=== Records to use ===

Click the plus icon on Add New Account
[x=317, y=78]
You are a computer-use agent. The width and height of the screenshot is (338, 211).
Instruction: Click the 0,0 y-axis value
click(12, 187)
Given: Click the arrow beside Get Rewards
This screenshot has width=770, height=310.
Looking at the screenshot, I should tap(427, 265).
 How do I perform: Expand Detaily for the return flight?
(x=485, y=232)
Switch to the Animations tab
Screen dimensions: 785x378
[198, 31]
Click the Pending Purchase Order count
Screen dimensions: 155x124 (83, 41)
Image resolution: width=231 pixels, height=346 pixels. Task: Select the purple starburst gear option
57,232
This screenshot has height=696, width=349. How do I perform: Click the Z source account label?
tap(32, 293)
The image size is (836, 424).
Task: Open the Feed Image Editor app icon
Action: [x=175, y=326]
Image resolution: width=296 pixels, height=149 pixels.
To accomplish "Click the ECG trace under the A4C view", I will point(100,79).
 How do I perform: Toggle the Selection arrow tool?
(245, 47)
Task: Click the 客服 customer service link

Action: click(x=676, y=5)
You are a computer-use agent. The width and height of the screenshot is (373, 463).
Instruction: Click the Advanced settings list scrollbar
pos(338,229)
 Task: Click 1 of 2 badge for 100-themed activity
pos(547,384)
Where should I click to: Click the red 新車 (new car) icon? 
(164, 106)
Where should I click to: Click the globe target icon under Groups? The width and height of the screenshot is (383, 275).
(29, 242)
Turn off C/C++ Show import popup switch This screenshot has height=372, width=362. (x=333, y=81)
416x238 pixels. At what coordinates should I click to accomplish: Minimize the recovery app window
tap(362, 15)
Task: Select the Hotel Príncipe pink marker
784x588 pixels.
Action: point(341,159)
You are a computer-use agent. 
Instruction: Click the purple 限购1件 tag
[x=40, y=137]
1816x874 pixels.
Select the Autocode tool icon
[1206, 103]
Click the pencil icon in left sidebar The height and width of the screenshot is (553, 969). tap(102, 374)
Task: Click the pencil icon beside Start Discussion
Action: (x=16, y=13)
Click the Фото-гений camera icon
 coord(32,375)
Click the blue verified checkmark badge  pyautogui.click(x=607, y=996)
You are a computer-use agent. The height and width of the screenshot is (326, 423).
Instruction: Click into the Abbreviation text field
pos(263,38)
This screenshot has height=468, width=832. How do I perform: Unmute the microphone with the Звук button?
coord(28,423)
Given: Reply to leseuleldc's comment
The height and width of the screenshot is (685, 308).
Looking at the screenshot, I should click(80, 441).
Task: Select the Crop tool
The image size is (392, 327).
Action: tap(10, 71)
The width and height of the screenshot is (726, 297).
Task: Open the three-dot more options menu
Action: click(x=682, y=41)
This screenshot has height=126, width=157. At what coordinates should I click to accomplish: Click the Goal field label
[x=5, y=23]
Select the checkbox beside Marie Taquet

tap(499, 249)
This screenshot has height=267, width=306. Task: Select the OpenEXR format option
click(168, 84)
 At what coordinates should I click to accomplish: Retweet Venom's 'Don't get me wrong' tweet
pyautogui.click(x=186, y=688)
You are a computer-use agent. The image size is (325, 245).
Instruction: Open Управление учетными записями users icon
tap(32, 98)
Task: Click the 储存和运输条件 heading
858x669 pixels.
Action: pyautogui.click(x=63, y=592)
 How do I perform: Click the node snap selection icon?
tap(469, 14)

===

## [About this task]
Where the string "Given" appears in a line of the material above, count that line, and say only how many there are.

## [Task response]
2